Swallow, (c) Chris Gomershall, 2020Vision

Every spring, I long for the sight of swallows returning to perch on telegraph wires and preen themselves after a mammoth journey which seems impossible for such a tiny, slight bird. Their chatter has been the constant soundtrack to my life over the years and their petrol blue and red plumage – and forked tails – have long been associated with the beginning of summer.  Although, as the title of this blog suggests, don’t count on the weather behaving accordingly!

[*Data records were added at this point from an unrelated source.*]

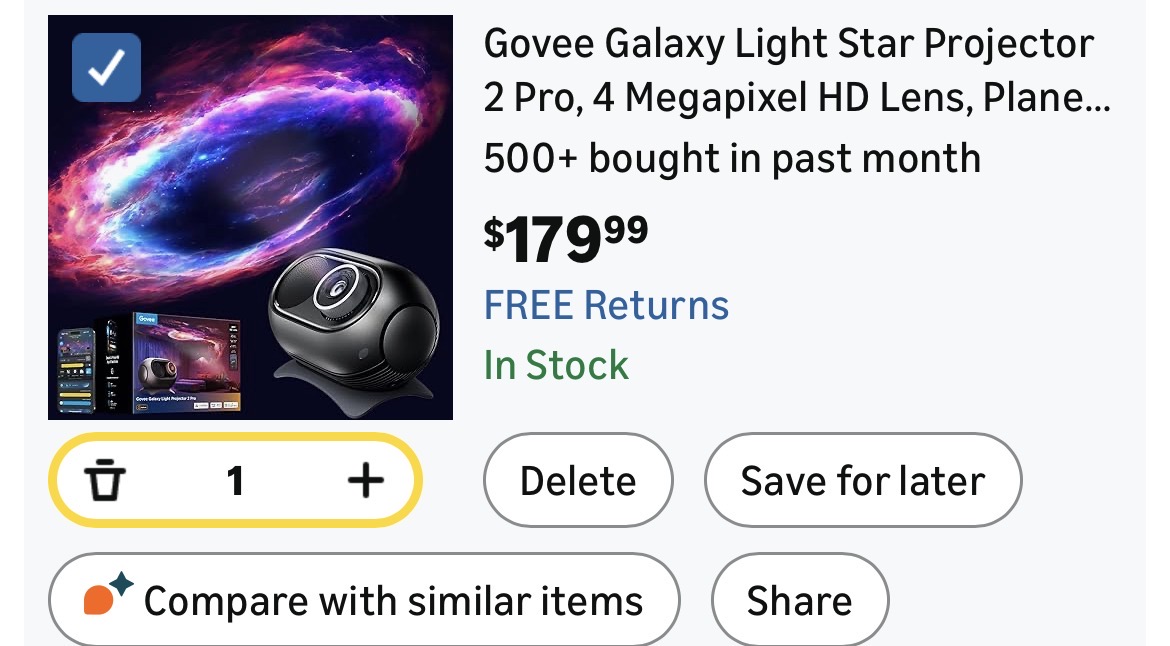Click the In Stock status text
Image resolution: width=1170 pixels, height=646 pixels.
556,365
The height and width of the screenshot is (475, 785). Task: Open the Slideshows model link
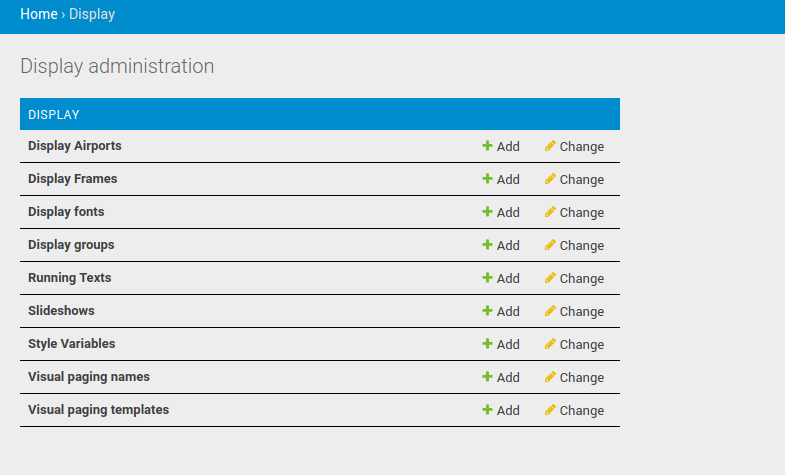coord(61,311)
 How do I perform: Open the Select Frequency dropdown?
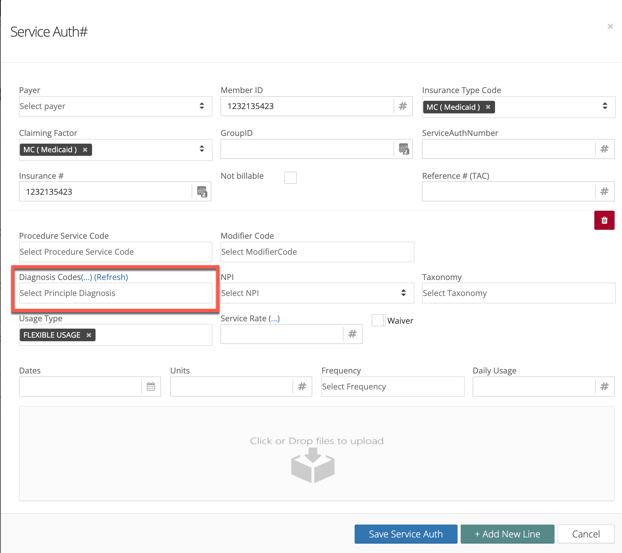point(392,386)
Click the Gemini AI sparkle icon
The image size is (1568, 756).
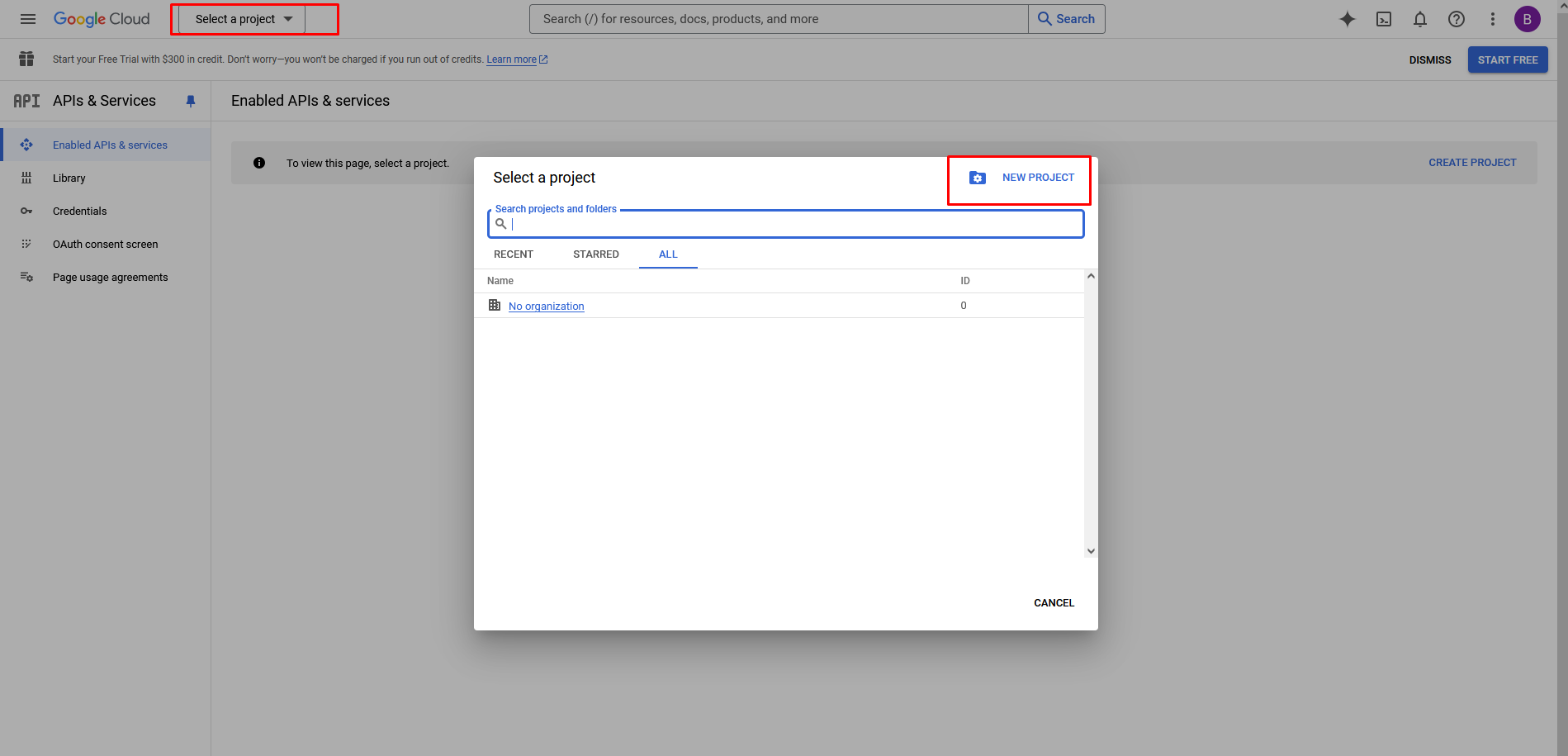point(1347,19)
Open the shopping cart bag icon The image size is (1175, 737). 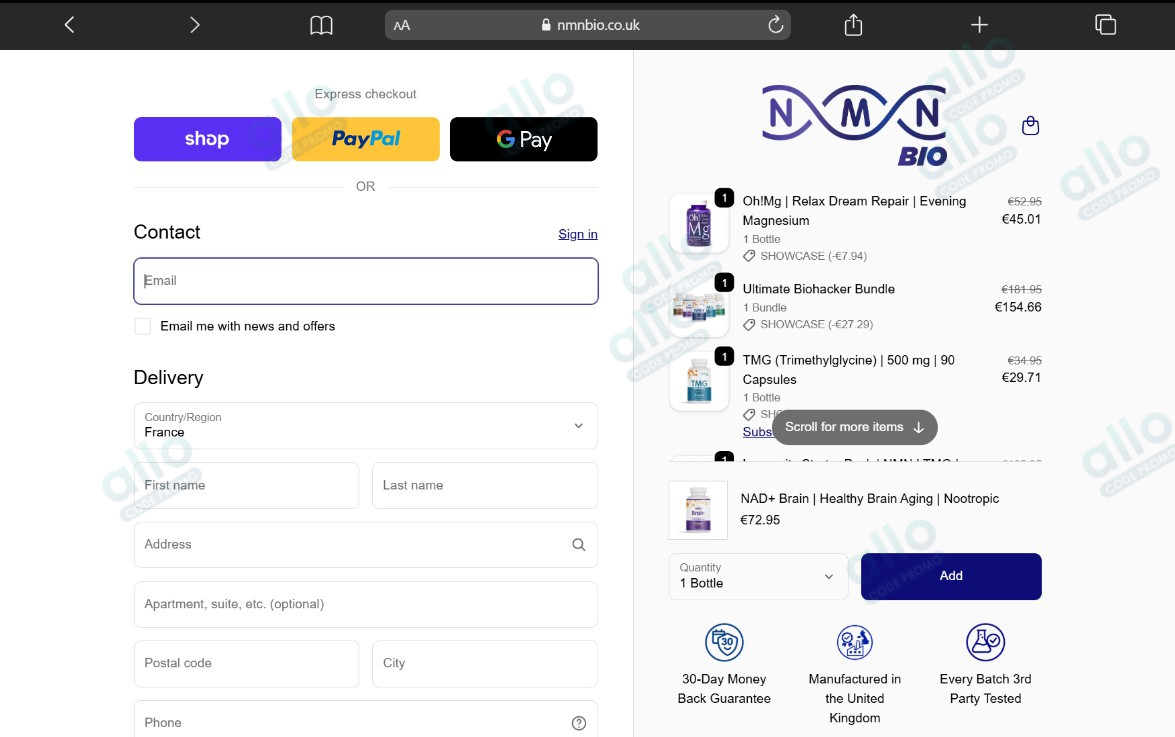point(1031,126)
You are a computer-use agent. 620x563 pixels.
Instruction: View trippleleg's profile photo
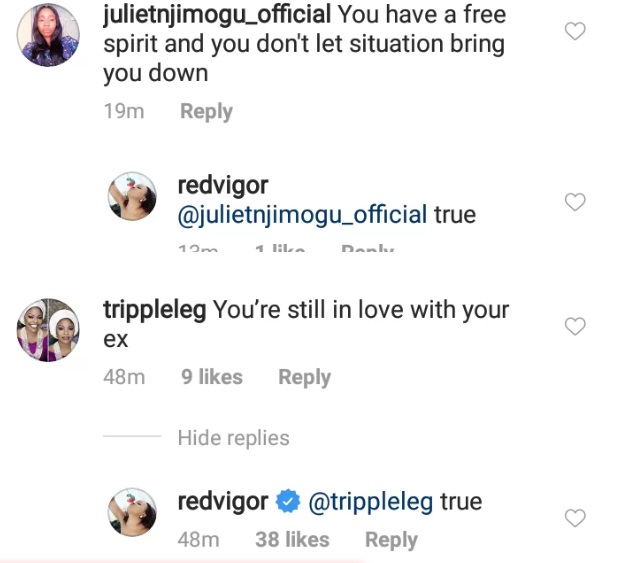click(x=48, y=330)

I saw my first swallow this week: just one solitary bird, preening itself on a wire. Seeing it made me happy, like there was hope of better days and warmer weather to come. There’s a sense of security about swallows – and their relatives, swifts, house and sand martins – arriving. We can’t control much in life, but we can always depend on these birds turning up from April to October.

Upon seeing this swallow, I also thought about the huge effort it had made to get to us here in the central belt of Scotland. The swallow’s journey is one which takes them from South Africa, across the Sahara Desert, over Morocco and Spain, before crossing the Pyrenees as they travel through western France, to finally land in the UK and Ireland.  These little birds can cover 200 miles a day at a speed of around 17-22 miles per hour. Mind-blowing!

When they arrive here, they start snacking on our insect population and can often be seen skimming over the surface of ponds, lochs and rivers, enjoying the Scottish midge. It’s thought these skilled aerialists consume flies and aphids at a rate of 60 insects per hour. Sadly, they haven’t been left unscathed by climate change and their population has dropped, due to changes in farming and a decrease in our overall insect population.

Swallows commonly nest in old farm buildings, constructing a nest from mud and additions of straw. They will nest on the corner of buildings, under eaves, and on ledges, but are also a common sight in our cities now.

Life can be so busy, and, at times, it can also be difficult and sad. Taking time to notice small changes in the natural world has always helped me to stay grounded through the challenges life has thrown at me. So, next time you see a swallow, give it a try. Look up, take a moment to appreciate its beauty, think about the journey it’s had to get here, and carry on with your own journey – hopefully feeling a little lighter and more inspired for having had this nature encounter.